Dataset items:
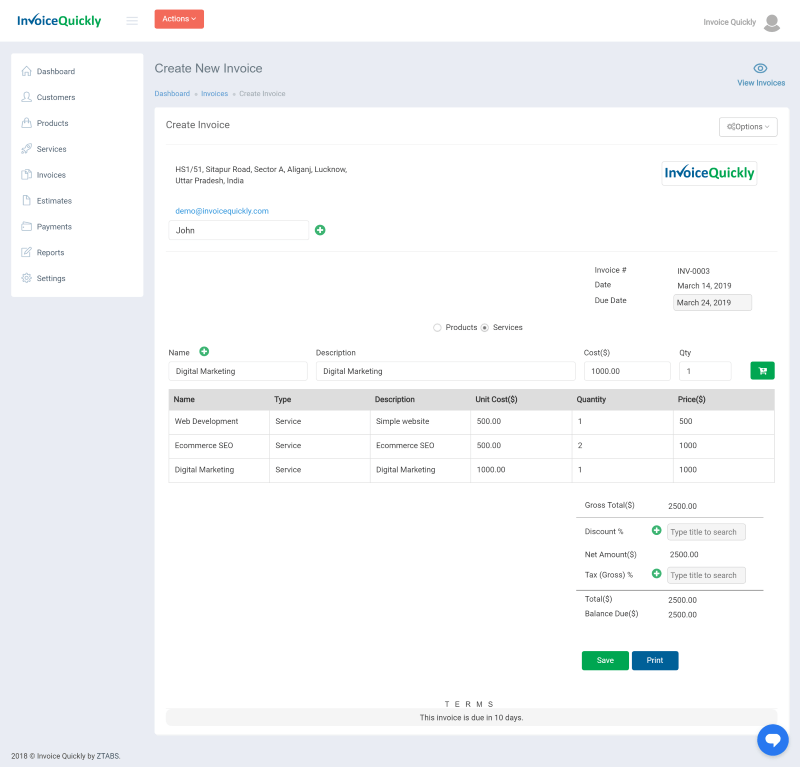
Task: Click the hamburger menu icon in header
Action: coord(132,21)
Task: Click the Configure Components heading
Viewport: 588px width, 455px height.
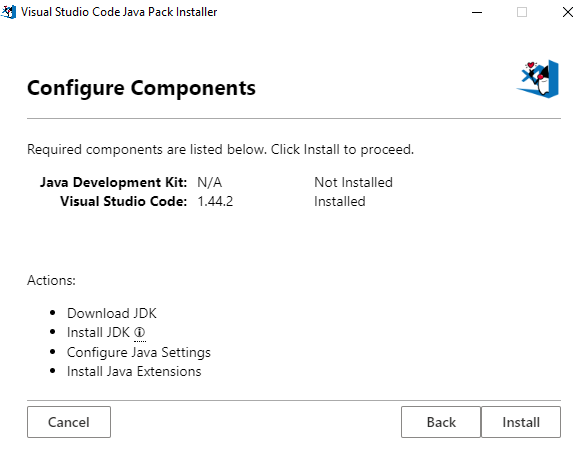Action: click(x=141, y=88)
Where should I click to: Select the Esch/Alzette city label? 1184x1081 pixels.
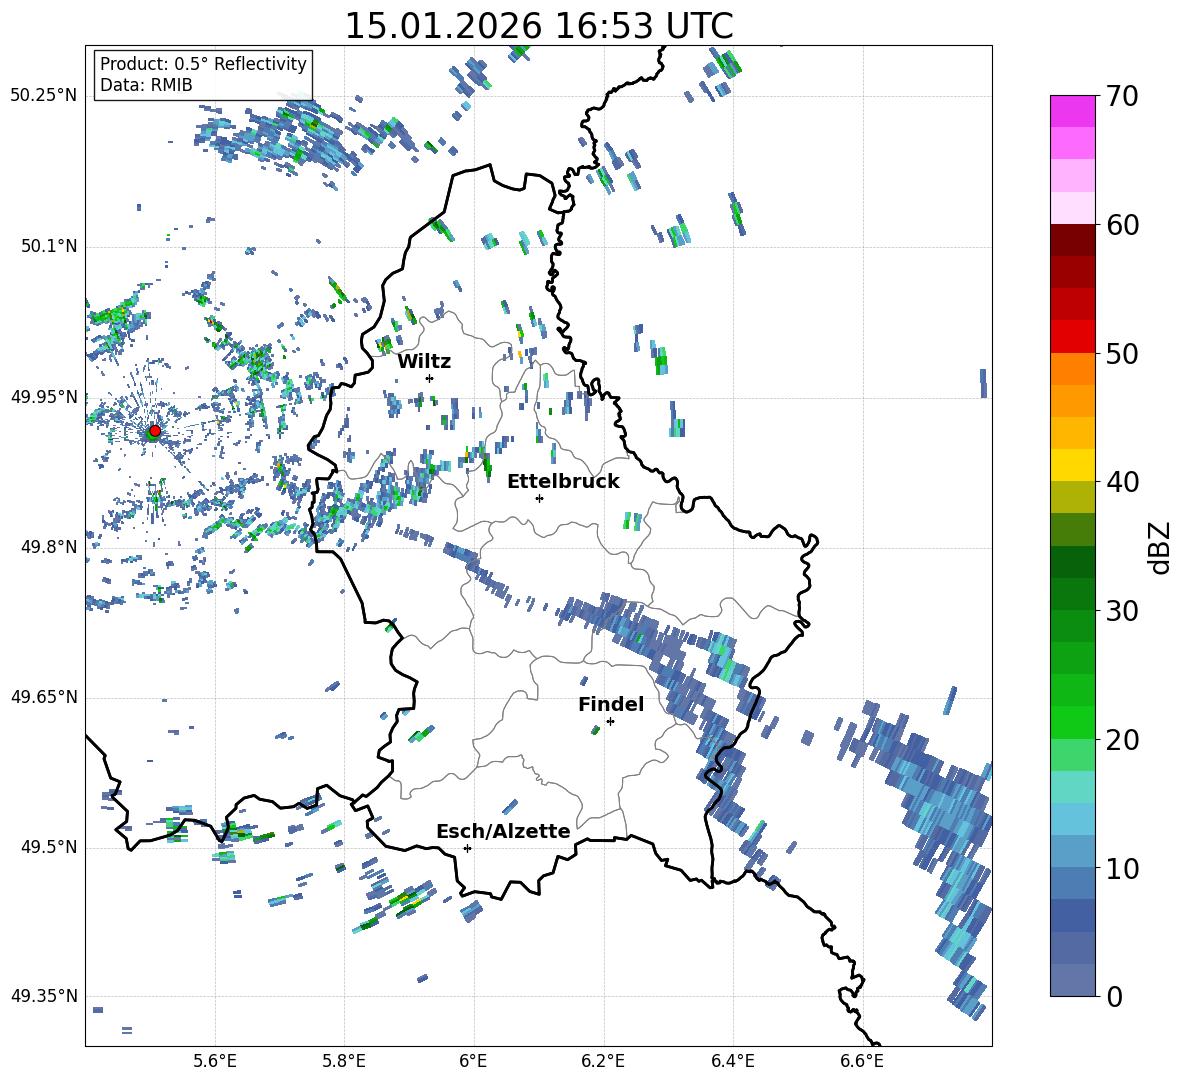(503, 831)
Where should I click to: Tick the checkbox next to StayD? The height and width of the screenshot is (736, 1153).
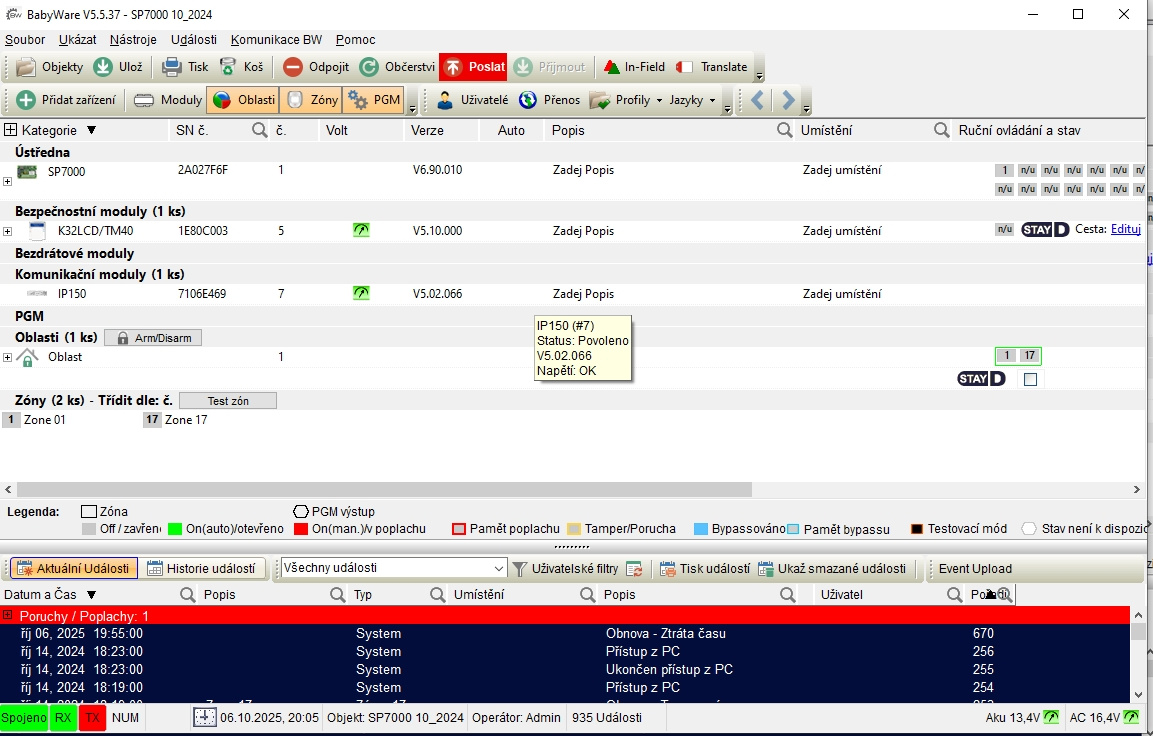click(1031, 380)
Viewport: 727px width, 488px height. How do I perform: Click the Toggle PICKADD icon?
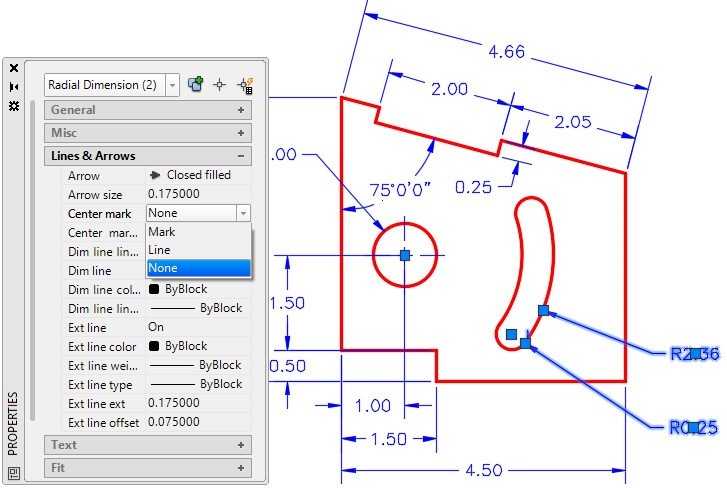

Work task:
The lines from the one holding "Task: Click the Configure Components heading" to the final line of the entries are to be duplicated exactly, and the pictures are to be left out.

Written solution:
Task: Click the Configure Components heading
Viewport: 588px width, 455px height.
Action: click(x=141, y=88)
Where should I click to: Select the Esch/Alzette city label? 1184x1081 pixels.
(503, 831)
Where should I click to: Tick the checkbox next to StayD? The height and width of the screenshot is (736, 1153).
click(1031, 380)
Viewport: 727px width, 488px height. How do I perform: Click the Toggle PICKADD icon?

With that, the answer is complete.